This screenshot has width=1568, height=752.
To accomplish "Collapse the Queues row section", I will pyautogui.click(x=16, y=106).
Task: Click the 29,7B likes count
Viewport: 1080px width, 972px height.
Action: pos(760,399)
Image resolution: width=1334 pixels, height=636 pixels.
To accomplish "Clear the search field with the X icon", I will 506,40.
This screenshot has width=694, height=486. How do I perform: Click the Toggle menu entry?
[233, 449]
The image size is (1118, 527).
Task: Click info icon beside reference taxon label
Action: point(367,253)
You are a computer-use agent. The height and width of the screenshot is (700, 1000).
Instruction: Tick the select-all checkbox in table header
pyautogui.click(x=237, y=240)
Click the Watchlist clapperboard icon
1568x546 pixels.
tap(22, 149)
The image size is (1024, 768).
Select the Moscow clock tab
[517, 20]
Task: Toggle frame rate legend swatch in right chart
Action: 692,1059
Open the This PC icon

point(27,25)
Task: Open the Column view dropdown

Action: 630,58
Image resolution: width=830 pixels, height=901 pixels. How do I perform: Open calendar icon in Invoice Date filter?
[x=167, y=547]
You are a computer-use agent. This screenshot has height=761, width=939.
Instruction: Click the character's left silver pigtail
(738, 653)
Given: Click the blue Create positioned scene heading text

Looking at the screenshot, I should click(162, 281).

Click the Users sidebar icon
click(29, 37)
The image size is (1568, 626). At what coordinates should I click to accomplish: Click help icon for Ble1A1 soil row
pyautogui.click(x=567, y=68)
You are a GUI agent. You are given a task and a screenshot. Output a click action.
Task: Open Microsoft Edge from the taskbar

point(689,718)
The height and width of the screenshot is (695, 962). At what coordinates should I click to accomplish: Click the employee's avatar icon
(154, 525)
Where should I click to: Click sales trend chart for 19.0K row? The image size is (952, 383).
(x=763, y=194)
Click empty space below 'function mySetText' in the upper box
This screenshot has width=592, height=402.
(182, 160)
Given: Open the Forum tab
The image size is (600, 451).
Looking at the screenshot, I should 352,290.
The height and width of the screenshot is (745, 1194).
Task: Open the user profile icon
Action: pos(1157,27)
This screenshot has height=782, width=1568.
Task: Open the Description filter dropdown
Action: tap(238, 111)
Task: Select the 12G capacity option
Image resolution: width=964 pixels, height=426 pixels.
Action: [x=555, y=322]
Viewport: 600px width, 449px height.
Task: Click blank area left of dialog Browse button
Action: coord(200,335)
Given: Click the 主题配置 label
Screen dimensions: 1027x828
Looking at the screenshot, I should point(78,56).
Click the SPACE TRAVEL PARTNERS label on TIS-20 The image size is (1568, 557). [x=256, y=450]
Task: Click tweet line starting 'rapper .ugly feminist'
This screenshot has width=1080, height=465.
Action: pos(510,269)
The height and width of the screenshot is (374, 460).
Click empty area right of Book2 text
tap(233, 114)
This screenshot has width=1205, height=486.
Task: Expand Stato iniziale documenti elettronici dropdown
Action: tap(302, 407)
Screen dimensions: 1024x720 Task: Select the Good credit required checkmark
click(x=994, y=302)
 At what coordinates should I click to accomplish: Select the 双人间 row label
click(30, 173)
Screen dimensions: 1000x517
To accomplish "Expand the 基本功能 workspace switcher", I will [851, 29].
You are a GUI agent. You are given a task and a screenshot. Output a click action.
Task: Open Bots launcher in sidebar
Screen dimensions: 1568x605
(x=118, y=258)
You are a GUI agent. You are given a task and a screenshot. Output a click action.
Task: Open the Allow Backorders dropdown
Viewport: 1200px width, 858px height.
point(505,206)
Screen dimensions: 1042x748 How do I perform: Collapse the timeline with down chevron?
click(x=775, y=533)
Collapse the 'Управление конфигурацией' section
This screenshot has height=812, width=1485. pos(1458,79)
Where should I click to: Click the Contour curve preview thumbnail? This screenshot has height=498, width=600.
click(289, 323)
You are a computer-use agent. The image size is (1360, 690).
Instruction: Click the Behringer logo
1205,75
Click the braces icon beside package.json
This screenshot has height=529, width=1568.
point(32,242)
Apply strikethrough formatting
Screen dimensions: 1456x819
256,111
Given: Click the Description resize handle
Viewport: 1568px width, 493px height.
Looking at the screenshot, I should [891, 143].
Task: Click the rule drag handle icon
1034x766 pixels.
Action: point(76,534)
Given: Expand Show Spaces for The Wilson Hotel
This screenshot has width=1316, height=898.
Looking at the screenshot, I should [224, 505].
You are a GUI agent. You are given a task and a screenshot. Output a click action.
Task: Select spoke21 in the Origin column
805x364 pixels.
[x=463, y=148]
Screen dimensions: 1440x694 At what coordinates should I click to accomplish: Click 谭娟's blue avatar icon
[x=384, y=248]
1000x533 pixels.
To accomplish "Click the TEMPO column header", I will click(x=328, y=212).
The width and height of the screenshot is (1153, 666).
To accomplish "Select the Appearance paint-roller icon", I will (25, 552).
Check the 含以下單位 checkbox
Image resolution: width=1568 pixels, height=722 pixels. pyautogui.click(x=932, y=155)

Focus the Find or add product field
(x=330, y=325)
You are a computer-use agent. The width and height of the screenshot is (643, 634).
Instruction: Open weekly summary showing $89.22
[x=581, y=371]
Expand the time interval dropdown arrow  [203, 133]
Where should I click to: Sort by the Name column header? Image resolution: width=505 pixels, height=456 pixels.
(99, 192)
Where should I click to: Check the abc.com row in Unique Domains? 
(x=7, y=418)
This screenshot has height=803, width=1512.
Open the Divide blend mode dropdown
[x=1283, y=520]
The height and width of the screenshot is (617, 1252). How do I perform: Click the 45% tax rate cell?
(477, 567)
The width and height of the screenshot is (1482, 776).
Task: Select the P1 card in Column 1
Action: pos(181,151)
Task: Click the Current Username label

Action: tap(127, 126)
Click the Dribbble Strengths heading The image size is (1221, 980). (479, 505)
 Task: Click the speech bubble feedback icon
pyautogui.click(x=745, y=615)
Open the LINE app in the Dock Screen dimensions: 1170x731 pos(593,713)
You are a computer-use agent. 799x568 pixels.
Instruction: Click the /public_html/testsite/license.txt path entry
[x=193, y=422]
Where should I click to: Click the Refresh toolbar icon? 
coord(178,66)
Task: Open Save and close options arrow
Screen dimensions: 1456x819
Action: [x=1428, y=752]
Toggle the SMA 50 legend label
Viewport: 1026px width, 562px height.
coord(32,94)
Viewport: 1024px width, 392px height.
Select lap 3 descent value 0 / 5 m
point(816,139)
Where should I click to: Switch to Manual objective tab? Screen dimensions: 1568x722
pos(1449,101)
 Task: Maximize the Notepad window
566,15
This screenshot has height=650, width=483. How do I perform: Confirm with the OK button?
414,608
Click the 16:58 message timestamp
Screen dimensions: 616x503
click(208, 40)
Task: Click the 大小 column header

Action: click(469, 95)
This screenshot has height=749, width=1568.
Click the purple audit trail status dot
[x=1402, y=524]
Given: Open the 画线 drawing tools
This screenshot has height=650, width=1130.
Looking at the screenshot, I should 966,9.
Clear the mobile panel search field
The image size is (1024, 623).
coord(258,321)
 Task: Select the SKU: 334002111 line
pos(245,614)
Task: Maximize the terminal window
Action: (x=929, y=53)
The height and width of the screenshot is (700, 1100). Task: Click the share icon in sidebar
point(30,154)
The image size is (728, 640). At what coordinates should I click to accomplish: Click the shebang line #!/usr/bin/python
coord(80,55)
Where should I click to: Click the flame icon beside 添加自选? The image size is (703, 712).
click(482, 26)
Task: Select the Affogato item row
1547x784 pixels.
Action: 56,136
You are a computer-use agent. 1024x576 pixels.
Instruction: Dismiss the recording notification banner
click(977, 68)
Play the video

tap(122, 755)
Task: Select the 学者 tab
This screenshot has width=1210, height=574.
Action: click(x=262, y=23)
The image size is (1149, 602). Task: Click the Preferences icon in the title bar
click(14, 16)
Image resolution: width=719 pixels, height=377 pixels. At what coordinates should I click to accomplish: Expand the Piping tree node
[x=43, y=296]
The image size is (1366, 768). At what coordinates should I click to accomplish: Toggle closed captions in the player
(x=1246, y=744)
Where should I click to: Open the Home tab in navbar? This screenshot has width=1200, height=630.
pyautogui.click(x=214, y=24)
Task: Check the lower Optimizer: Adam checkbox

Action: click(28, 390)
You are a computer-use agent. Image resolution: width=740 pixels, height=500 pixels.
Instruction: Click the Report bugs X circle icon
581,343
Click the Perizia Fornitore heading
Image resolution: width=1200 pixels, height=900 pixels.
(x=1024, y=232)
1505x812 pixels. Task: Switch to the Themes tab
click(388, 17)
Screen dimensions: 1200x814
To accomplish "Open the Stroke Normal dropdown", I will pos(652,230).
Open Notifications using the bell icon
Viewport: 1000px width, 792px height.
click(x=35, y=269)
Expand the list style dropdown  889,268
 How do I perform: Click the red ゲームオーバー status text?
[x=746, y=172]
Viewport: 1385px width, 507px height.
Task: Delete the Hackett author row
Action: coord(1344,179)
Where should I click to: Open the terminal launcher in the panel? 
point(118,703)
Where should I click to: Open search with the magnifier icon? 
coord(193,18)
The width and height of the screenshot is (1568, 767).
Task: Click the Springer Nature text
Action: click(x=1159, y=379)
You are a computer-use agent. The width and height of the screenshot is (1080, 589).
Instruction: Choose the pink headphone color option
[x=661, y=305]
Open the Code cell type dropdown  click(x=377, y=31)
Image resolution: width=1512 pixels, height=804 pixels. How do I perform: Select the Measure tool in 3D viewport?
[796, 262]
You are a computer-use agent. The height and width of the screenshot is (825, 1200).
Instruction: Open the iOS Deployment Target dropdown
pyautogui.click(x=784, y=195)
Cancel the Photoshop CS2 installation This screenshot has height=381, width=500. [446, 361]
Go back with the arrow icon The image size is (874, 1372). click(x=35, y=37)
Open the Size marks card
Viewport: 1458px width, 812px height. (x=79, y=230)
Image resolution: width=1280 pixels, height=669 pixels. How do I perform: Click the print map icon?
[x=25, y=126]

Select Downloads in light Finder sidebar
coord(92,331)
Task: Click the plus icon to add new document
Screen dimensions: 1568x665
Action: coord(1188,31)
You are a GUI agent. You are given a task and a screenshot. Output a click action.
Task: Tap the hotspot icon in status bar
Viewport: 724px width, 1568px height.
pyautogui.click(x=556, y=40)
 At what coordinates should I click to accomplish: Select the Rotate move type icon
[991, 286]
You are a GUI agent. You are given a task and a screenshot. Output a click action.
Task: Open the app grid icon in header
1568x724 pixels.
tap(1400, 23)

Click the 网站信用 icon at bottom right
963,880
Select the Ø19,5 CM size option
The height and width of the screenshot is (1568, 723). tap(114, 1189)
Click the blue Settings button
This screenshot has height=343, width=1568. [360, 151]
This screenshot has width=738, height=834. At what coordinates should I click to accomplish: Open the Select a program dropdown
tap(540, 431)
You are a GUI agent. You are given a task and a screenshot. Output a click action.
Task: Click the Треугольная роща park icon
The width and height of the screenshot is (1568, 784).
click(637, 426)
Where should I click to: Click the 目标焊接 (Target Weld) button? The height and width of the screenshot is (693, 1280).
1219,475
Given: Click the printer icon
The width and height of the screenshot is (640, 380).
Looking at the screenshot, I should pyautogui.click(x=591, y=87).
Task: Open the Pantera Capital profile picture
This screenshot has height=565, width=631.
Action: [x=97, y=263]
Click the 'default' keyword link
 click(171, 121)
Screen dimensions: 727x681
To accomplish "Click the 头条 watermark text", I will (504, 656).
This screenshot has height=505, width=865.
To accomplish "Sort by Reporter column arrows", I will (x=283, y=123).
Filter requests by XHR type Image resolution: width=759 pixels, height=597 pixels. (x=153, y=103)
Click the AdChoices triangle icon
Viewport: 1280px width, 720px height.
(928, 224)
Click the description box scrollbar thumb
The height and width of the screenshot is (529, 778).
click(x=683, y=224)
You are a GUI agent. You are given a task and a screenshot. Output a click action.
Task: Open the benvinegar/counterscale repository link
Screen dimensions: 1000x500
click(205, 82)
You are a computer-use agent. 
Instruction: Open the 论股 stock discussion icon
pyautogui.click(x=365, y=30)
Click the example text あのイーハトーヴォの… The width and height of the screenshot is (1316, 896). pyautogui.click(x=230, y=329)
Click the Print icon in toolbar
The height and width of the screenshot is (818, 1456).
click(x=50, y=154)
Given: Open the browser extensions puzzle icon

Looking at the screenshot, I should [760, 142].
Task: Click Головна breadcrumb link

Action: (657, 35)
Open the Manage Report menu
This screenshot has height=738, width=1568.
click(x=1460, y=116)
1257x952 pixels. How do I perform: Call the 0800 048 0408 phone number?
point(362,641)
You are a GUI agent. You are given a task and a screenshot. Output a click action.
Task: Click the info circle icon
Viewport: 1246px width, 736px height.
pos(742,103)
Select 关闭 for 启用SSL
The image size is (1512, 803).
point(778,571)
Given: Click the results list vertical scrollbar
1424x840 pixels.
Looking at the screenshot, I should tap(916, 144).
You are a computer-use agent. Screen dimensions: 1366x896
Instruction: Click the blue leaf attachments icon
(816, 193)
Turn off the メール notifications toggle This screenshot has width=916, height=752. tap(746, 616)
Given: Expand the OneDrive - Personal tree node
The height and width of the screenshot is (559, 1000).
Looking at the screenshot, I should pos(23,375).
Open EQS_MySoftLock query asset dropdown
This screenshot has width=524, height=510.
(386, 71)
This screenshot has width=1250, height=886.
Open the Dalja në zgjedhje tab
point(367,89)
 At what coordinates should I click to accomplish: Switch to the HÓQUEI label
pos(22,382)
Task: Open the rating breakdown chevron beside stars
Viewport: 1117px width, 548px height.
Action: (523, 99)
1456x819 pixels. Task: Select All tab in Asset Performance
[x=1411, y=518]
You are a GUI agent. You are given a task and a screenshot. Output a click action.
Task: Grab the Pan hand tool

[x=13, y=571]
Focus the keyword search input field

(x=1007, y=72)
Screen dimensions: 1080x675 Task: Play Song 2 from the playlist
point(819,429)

□ □ □ □ □ □ □

TASK OBJECTIVE: Rewrite the records from the line with "Task: Click Головна breadcrumb link" to the line with "pos(742,103)", putting "Export Report" in place of "Manage Report" and leaving everything else unchanged.

RESULT:
Task: Click Головна breadcrumb link

Action: (657, 35)
Open the Export Report menu
This screenshot has height=738, width=1568.
click(x=1460, y=116)
1257x952 pixels. How do I perform: Call the 0800 048 0408 phone number?
point(362,641)
You are a GUI agent. You are given a task and a screenshot. Output a click action.
Task: Click the info circle icon
Viewport: 1246px width, 736px height.
pos(742,103)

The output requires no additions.